◆ TEXTO DE ORIGEM:

Quando, durante algum
tempo acompanhei o Urs e a Cherry, o Urs parava a conversar com quem se cruzava
nos nossos passeios matinais. Com um discutia política internacional, com
outro economia doméstica, com outro o mérito da homeopatia, com outro as
potencialidades da parapsicologia, com outro curiosidades e aberrações da
natureza, neste caso, do mundo animal.
Como a Cherry não era
o meu tipo nem eu o dela, não havia conversas entre nós e eu ouvia o que dizia
o Urs.
Foi por ele que
fiquei a saber que há bichos fêmeas que matam e comem o macho depois que,
truca-truca, os dois fizeram filhos, um tema que desencadeou uma discussão
longa acerca da culpa e do livre-arbítrio, se sabem de que se trata, ainda bem
porque a mim escapam-me.
Para o Urs o
canibalismo sexual de alguns bichos fêmeas não é uma aberração da
natureza mas uma consequência da evolução das suas espécies ao longo de muitos
milhões de anos. É assim e não há nada que demova a fêmea canibal a deixar de
ser.

◆ LINHAS DE DADOS:
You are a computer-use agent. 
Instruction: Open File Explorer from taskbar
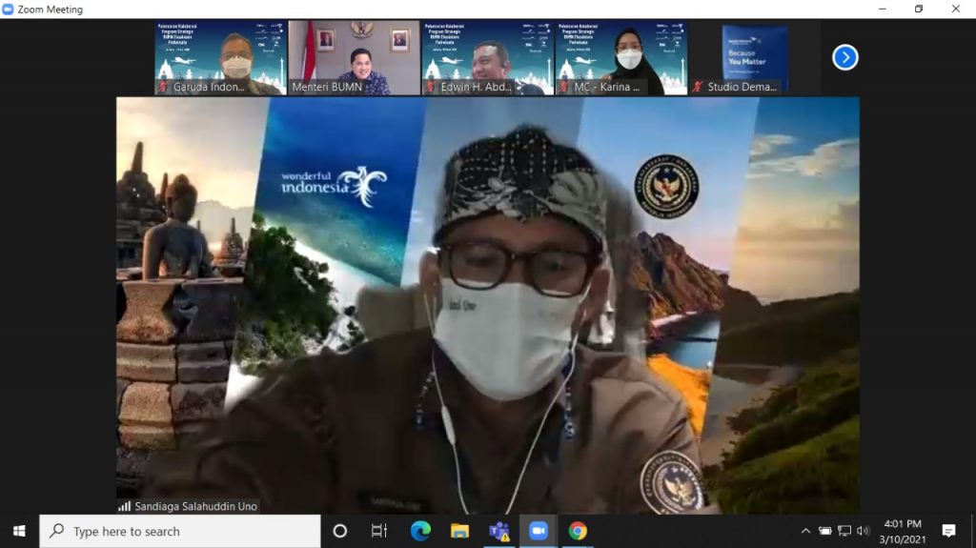coord(459,531)
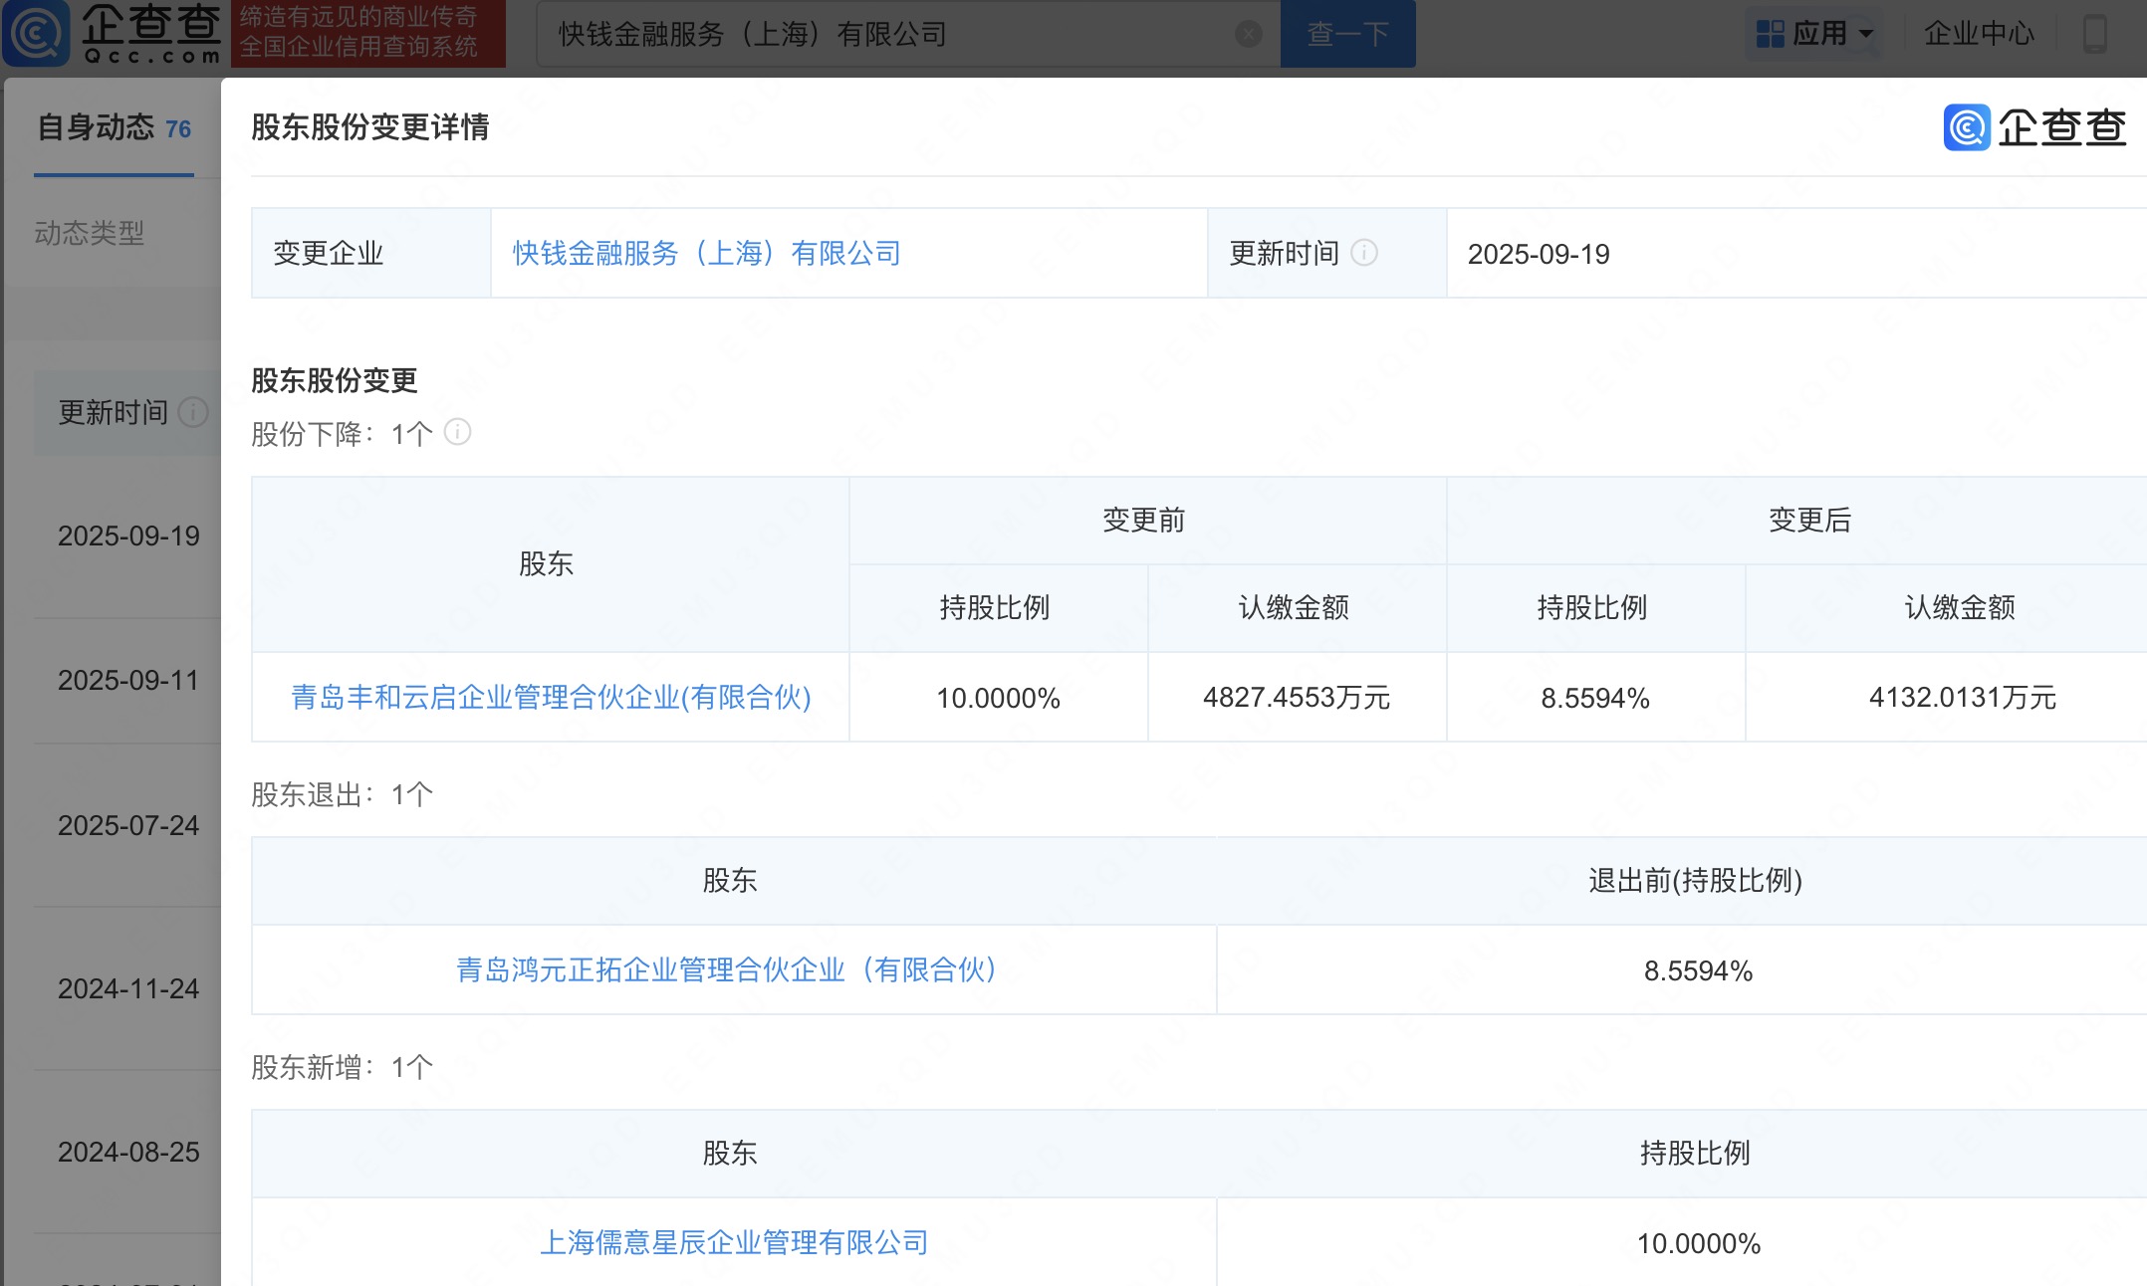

◆ DESCRIÇÃO DO EXERCÍCIO:
Transcreva do texto de origem, sem alterar nada, tudo desde "Quando, durante algum" até "a mim escapam-me.".

◆ RESPOSTA COMPLETA:
Quando, durante algum
tempo acompanhei o Urs e a Cherry, o Urs parava a conversar com quem se cruzava
nos nossos passeios matinais. Com um discutia política internacional, com
outro economia doméstica, com outro o mérito da homeopatia, com outro as
potencialidades da parapsicologia, com outro curiosidades e aberrações da
natureza, neste caso, do mundo animal.
Como a Cherry não era
o meu tipo nem eu o dela, não havia conversas entre nós e eu ouvia o que dizia
o Urs.
Foi por ele que
fiquei a saber que há bichos fêmeas que matam e comem o macho depois que,
truca-truca, os dois fizeram filhos, um tema que desencadeou uma discussão
longa acerca da culpa e do livre-arbítrio, se sabem de que se trata, ainda bem
porque a mim escapam-me.